# Computer is not booting from USB Pen Drive [iBall]



## FutureKing (Jun 22, 2007)

I have iBall 8GB USB Pen Drive. I have installed Linux on it.

I have 2 systems (1 P4 PC, 1 Core2Duo Laptop)

If I use that pen drive on laptop and boot from pen drive it works perfectly.

But if I use same pen drive on my P4 PC and try to boot from USB Pen Drive it does not works.
>> Computer Starts
>> I press F8 from my keyboard and Boot Device Menu appears
>> I choose USB ZIP and Press Enter.
>> My computer takes next step and freezes. 
>> I press Ctrl,Alt,Del to restart computer.

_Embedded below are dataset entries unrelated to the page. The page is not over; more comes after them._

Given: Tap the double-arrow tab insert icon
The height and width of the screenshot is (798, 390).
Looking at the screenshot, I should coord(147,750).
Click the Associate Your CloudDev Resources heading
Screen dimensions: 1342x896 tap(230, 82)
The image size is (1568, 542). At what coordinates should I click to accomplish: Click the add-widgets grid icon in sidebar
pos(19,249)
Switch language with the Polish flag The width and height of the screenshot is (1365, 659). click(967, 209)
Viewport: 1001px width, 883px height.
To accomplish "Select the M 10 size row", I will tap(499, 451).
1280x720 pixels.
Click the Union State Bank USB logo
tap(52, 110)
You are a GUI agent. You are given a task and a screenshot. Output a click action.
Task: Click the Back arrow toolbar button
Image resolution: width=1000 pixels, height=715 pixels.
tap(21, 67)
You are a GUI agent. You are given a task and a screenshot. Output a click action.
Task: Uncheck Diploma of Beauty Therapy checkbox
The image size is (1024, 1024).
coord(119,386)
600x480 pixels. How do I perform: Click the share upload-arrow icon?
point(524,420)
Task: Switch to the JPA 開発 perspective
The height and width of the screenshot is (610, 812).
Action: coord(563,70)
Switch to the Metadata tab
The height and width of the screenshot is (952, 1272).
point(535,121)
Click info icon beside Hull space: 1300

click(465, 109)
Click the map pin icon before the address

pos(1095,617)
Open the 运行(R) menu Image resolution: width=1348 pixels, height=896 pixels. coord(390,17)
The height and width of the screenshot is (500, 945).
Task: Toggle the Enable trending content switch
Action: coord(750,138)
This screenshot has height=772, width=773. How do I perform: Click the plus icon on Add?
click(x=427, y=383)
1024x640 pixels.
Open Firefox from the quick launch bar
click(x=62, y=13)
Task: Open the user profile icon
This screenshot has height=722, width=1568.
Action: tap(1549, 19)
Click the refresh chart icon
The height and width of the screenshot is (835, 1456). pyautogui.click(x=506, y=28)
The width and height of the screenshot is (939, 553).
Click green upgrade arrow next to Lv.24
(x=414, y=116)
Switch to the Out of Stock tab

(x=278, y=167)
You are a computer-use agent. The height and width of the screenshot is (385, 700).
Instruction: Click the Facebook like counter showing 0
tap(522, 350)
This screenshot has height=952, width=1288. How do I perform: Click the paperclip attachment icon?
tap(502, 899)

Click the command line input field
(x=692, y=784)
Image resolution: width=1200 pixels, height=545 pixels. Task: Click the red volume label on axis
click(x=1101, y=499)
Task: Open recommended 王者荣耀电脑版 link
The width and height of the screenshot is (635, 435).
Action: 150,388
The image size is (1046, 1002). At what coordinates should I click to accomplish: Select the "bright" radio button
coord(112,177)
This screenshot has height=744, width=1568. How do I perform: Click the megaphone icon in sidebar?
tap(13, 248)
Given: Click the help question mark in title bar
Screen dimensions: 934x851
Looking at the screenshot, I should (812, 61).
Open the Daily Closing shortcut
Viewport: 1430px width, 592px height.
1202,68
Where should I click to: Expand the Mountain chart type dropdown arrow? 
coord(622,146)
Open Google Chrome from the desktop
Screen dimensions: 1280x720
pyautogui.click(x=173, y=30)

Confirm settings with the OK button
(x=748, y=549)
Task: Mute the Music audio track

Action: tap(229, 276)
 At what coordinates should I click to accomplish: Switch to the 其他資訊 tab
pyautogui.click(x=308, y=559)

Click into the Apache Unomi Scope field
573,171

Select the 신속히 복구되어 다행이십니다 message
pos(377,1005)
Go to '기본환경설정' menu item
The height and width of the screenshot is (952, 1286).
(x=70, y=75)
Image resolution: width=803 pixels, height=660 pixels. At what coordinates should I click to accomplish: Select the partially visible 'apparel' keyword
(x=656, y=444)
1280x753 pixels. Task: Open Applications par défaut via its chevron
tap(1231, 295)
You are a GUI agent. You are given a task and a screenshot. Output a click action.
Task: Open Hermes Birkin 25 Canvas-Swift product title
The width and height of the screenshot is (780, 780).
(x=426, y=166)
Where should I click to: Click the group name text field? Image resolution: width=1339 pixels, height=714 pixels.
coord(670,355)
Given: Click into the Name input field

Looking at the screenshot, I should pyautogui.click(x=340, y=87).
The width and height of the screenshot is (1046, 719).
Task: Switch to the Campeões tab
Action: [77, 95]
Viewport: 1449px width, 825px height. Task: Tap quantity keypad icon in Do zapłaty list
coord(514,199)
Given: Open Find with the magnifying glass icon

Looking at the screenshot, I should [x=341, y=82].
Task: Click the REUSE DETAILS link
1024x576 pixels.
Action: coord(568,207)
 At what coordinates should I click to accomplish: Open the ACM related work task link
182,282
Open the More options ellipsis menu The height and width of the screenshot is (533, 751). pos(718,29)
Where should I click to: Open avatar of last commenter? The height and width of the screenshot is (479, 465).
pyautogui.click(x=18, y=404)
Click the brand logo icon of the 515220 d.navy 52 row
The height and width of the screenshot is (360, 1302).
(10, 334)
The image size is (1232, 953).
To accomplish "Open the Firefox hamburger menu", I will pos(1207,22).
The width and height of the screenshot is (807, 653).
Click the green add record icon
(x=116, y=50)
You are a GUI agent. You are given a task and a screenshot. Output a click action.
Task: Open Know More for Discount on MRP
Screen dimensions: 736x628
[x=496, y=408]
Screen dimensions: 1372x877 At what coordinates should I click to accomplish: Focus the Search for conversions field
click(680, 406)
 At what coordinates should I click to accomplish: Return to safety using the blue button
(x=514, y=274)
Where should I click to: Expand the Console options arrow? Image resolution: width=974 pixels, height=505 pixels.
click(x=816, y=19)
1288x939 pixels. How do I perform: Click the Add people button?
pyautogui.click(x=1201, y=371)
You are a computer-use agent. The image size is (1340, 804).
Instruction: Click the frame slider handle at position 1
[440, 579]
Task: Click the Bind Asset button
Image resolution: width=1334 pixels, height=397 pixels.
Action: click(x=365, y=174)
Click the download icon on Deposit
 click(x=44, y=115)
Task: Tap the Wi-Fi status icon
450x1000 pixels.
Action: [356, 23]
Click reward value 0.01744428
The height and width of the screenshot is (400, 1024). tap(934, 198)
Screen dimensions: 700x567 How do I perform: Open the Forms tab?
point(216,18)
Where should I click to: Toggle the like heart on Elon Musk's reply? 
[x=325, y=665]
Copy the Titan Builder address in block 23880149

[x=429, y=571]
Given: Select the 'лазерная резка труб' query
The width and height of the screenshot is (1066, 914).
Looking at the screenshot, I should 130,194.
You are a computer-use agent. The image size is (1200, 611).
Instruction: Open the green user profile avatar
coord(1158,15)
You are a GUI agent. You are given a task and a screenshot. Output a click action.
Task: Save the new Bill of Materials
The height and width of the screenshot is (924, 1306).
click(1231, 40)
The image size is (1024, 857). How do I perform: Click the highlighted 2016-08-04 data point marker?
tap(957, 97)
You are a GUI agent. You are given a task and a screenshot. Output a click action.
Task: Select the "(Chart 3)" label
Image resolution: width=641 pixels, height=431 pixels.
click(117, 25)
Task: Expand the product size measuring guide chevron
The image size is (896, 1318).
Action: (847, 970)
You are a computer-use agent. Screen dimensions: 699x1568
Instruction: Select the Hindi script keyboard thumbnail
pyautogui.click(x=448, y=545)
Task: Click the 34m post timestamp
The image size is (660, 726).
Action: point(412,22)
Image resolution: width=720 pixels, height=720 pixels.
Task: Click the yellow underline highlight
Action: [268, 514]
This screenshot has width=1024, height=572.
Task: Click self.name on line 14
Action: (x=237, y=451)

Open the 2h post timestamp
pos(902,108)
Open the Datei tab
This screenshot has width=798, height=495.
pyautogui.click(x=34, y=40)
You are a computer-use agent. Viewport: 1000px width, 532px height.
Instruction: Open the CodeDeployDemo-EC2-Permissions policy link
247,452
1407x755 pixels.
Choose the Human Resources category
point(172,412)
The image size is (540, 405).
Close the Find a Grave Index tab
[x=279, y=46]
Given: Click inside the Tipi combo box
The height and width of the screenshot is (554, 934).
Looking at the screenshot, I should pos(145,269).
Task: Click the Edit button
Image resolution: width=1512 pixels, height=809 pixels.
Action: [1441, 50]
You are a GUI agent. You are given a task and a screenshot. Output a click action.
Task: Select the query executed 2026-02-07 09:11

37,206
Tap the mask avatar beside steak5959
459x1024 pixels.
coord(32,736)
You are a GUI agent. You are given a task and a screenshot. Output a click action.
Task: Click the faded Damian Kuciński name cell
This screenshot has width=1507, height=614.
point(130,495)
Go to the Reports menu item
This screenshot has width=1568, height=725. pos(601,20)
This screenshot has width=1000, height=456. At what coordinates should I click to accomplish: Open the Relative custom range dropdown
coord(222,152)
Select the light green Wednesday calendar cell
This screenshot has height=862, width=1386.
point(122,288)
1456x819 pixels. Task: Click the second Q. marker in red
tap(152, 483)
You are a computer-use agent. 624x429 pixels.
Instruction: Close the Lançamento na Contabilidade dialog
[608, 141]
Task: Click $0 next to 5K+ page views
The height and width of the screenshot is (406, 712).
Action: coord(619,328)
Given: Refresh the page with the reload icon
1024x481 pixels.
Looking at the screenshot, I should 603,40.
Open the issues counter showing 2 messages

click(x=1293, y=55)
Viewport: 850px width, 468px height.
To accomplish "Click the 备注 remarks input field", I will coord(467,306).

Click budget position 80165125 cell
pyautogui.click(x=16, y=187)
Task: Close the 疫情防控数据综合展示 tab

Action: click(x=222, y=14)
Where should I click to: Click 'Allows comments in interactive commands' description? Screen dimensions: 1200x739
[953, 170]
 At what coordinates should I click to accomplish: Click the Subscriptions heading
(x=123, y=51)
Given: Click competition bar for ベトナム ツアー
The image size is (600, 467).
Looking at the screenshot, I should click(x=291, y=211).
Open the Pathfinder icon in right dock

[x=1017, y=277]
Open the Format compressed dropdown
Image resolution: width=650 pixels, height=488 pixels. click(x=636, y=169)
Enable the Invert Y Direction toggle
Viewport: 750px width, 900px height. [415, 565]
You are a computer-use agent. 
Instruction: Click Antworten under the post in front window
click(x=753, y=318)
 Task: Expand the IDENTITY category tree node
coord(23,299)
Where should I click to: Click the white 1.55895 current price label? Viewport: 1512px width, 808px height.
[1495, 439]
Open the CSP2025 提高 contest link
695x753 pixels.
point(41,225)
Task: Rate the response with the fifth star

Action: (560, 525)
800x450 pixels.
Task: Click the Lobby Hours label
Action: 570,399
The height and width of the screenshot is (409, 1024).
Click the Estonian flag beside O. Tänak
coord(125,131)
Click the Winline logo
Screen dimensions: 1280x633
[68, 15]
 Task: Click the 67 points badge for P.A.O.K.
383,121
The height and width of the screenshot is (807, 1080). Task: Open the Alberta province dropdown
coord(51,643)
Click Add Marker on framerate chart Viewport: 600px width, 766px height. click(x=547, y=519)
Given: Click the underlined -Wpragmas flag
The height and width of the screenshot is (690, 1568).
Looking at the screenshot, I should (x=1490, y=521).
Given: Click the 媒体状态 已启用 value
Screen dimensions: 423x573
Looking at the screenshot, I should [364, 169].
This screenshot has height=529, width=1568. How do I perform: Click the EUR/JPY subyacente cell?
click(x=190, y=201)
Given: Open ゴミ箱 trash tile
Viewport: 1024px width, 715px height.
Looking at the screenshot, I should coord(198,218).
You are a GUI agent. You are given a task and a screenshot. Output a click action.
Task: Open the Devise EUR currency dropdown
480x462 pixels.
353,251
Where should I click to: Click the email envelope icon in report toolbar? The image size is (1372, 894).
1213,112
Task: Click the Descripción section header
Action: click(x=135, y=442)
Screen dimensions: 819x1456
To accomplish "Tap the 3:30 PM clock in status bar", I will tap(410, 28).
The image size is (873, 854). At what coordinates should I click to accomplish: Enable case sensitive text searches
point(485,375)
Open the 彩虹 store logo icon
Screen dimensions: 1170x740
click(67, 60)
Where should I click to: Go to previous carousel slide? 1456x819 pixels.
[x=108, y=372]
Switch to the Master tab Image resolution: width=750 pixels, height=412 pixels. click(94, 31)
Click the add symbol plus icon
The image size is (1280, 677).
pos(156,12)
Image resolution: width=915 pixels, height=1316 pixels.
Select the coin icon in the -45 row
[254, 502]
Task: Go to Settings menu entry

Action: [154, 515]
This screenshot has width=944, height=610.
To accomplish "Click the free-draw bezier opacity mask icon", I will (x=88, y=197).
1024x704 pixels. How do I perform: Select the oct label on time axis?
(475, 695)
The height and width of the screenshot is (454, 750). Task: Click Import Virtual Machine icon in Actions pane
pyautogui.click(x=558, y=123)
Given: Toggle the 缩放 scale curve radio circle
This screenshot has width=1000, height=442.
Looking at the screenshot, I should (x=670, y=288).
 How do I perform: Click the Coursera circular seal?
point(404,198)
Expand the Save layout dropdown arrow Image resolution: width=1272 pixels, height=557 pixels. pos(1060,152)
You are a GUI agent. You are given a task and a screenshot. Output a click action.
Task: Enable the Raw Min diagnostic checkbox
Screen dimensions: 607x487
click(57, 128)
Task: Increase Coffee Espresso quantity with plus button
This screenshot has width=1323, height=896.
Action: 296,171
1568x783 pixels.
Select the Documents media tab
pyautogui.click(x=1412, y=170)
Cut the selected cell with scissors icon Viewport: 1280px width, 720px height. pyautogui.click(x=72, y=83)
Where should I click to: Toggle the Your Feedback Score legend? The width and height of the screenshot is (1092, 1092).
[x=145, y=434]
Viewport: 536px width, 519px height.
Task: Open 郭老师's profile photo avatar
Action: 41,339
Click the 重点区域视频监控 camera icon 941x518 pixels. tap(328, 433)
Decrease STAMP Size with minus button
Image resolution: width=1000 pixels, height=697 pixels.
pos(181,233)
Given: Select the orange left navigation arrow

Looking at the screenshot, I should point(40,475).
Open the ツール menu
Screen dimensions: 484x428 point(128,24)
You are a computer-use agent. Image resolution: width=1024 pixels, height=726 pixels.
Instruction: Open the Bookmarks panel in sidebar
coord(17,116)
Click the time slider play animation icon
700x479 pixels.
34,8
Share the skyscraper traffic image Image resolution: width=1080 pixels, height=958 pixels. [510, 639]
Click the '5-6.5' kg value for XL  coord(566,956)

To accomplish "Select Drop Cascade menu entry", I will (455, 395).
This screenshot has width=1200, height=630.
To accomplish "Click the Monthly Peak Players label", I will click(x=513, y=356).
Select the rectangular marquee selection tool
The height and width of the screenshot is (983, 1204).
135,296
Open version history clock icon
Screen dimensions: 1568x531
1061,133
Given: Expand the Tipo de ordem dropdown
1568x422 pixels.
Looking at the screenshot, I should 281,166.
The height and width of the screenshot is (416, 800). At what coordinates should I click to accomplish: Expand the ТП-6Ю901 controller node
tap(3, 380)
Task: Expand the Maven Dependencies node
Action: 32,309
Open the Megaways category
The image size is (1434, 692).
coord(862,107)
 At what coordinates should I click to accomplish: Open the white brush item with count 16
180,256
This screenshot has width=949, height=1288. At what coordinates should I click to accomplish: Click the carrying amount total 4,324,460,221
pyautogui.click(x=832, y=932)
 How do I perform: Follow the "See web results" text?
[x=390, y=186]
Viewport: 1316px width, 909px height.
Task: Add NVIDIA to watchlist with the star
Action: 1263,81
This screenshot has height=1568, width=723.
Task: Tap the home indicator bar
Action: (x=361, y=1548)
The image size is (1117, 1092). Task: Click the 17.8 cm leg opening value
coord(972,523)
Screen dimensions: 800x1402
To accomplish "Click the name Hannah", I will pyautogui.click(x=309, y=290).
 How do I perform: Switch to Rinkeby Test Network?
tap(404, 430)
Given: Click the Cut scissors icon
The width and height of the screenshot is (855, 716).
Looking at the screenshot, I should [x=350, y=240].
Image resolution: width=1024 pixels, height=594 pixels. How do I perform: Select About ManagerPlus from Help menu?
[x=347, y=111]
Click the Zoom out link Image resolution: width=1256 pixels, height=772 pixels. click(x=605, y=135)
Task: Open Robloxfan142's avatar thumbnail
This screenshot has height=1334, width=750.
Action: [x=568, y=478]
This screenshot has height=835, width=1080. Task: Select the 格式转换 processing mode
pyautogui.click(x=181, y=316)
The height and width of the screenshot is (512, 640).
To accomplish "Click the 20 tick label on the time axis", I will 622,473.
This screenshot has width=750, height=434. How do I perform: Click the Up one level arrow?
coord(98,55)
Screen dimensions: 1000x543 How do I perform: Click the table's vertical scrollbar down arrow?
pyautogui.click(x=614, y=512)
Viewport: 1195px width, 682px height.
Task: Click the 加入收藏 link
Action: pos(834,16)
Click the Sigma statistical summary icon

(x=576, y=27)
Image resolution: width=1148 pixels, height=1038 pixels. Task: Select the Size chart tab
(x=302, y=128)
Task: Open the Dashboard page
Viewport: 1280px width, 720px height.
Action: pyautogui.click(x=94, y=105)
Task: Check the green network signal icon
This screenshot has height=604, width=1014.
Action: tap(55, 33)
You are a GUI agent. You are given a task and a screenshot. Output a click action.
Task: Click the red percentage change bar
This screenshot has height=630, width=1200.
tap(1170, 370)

my computer even does not shows any message from pen drive linux.

Same thing happens with any distro: Ubuntu,Fedora etc. i.e. computer does not boots from Pen Drive.

Please help.


----------



## leroys1000 (Aug 16, 2007)

Sounds like it is not recognizing it properly.
USB-ZIP is usually not going to work for a flash drive.
It needs to be USB-HDD.
Check your bios settings for a setting called USB for DOS
and enable it if available.
Then see if it is recognized.
I have on computer that I have to select add in controller
to boot a flash drive.
Might try that selection also.


----------